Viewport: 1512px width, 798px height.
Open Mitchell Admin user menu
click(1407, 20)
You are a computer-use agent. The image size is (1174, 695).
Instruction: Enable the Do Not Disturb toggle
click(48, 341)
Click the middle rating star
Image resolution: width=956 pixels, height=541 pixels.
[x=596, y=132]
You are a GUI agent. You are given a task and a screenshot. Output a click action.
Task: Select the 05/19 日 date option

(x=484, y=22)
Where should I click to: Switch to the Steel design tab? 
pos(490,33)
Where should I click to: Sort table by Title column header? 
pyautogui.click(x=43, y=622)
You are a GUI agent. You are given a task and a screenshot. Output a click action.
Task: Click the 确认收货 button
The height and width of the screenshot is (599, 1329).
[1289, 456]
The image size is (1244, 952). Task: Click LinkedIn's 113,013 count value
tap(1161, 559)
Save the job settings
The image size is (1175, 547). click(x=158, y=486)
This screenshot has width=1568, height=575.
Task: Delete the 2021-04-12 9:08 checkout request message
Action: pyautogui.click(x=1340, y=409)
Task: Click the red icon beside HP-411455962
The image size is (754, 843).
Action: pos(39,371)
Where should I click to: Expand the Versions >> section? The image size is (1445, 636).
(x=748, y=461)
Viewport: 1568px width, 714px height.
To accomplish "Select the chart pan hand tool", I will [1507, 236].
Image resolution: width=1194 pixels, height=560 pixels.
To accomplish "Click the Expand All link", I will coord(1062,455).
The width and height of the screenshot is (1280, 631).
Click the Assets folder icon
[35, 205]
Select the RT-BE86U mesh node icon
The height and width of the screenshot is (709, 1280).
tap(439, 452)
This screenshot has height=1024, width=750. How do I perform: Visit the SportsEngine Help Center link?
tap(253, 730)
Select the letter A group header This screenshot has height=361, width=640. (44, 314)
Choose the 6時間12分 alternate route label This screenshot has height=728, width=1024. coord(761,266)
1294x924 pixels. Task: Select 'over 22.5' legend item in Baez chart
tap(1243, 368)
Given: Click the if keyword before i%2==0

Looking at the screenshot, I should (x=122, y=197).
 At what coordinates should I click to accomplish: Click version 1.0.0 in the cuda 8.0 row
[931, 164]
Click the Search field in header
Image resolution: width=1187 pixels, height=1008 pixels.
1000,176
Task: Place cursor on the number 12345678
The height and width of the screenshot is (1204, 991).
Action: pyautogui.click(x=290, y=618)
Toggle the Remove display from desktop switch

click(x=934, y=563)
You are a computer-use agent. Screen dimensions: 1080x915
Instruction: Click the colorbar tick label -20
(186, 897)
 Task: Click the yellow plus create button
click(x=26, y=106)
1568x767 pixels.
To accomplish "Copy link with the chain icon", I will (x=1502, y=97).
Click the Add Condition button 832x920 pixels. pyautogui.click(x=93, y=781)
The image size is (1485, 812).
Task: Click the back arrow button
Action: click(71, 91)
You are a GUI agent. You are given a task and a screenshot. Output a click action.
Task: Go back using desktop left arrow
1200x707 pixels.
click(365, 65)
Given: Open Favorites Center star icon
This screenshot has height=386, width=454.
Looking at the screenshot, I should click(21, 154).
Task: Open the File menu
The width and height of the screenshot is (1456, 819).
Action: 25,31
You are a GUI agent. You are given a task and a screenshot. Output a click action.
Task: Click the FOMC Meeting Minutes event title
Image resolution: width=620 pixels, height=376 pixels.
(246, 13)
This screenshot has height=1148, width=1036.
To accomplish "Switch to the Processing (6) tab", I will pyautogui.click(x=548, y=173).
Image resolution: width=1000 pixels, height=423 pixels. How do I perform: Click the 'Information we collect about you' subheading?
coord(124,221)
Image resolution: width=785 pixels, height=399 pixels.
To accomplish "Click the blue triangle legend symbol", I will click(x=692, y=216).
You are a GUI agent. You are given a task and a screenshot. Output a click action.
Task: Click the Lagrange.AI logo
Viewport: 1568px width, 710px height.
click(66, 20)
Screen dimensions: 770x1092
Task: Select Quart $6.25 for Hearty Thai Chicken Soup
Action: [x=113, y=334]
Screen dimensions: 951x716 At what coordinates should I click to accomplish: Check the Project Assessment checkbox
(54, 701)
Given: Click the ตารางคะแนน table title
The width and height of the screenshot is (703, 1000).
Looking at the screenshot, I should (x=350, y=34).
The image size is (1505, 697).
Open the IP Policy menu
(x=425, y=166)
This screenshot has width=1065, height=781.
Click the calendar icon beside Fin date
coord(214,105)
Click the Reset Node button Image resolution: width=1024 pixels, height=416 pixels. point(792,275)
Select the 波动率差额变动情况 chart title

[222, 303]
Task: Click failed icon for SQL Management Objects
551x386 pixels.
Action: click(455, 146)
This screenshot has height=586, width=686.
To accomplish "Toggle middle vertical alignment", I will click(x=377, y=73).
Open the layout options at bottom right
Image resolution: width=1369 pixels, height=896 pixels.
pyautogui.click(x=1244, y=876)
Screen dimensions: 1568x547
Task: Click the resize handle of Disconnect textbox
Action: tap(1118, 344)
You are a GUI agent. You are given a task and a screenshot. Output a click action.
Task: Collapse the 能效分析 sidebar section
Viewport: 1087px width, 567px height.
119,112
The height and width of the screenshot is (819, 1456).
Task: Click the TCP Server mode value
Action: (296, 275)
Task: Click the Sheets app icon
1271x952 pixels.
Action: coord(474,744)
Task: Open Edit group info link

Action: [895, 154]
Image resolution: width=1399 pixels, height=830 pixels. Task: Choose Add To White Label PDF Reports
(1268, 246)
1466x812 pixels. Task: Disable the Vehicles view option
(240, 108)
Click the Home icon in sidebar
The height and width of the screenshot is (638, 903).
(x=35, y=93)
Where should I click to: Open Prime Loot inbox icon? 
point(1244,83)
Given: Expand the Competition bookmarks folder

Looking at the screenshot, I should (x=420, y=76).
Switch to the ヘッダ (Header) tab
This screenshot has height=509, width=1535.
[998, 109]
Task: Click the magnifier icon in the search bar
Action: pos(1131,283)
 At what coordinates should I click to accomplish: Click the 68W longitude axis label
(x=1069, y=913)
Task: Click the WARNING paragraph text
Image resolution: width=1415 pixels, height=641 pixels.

━━━━━━━━━━━━━━━━━━━━━━━━━━━━━━

→ **PROMPT**
Copy out the rows above word for word, everything from the first row down to the one containing "(x=748, y=461)", with both ends included.

→ **EXERCISE OUTPUT**
Viewport: 1512px width, 798px height.
Open Mitchell Admin user menu
click(1407, 20)
You are a computer-use agent. The image size is (1174, 695).
Instruction: Enable the Do Not Disturb toggle
click(48, 341)
Click the middle rating star
Image resolution: width=956 pixels, height=541 pixels.
[x=596, y=132]
You are a GUI agent. You are given a task and a screenshot. Output a click action.
Task: Select the 05/19 日 date option

(x=484, y=22)
Where should I click to: Switch to the Steel design tab? 
pos(490,33)
Where should I click to: Sort table by Title column header? 
pyautogui.click(x=43, y=622)
You are a GUI agent. You are given a task and a screenshot. Output a click action.
Task: Click the 确认收货 button
The height and width of the screenshot is (599, 1329).
[1289, 456]
The image size is (1244, 952). Task: Click LinkedIn's 113,013 count value
tap(1161, 559)
Save the job settings
The image size is (1175, 547). click(x=158, y=486)
This screenshot has width=1568, height=575.
Task: Delete the 2021-04-12 9:08 checkout request message
Action: pyautogui.click(x=1340, y=409)
Task: Click the red icon beside HP-411455962
The image size is (754, 843).
Action: pos(39,371)
Where should I click to: Expand the Versions >> section? The image size is (1445, 636).
(x=748, y=461)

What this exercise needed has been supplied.